ACTION ITEM: Given the records below, would you repeat exactly the lines that begin at the one containing "Task: Click the second" and end at the one containing "Given: Select the blurred External ID value", inclusive?

LISTED ENTRIES:
────────
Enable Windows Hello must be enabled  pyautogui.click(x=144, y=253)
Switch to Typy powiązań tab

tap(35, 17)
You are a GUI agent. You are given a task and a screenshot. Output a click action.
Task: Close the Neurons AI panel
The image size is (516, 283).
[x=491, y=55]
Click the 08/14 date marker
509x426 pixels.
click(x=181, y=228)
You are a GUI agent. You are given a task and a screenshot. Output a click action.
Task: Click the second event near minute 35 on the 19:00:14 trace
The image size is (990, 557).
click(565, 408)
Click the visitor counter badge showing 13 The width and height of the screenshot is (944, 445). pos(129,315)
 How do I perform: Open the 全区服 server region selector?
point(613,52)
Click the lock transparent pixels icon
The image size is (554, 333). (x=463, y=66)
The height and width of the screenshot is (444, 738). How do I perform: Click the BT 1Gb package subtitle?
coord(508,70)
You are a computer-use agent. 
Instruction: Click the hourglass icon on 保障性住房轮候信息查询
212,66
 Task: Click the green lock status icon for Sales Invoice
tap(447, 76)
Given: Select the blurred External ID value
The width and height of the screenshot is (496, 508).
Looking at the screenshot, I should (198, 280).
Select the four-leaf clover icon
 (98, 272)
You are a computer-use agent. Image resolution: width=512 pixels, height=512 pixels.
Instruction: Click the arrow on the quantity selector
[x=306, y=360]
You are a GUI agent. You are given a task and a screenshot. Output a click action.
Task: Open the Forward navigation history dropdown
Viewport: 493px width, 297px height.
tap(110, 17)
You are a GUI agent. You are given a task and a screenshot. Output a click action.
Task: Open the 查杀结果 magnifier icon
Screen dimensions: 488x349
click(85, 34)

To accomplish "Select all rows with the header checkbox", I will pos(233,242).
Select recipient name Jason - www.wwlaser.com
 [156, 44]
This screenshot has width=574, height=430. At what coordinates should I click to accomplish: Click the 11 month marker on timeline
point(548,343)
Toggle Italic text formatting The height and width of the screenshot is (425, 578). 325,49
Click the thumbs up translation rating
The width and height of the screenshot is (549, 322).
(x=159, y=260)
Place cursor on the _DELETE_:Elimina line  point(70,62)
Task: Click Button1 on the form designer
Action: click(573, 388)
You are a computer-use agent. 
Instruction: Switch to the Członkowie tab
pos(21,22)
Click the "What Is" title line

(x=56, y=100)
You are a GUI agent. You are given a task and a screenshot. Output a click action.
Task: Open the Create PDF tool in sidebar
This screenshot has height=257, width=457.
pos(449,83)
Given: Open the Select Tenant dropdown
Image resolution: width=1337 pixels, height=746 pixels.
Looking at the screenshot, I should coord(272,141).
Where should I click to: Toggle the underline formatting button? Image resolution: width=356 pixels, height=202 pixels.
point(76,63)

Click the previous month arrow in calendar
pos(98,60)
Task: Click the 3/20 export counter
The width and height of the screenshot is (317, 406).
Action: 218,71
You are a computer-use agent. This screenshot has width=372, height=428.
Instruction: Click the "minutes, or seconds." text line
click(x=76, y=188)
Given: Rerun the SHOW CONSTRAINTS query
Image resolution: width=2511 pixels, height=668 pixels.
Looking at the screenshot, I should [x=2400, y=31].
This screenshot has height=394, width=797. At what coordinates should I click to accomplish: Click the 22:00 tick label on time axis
────────
ANSWER BOX:
Task: Click the second event near minute 35 on the 19:00:14 trace
The image size is (990, 557).
click(565, 408)
Click the visitor counter badge showing 13 The width and height of the screenshot is (944, 445). pos(129,315)
 How do I perform: Open the 全区服 server region selector?
point(613,52)
Click the lock transparent pixels icon
The image size is (554, 333). (x=463, y=66)
The height and width of the screenshot is (444, 738). How do I perform: Click the BT 1Gb package subtitle?
coord(508,70)
You are a computer-use agent. 
Instruction: Click the hourglass icon on 保障性住房轮候信息查询
212,66
 Task: Click the green lock status icon for Sales Invoice
tap(447, 76)
Given: Select the blurred External ID value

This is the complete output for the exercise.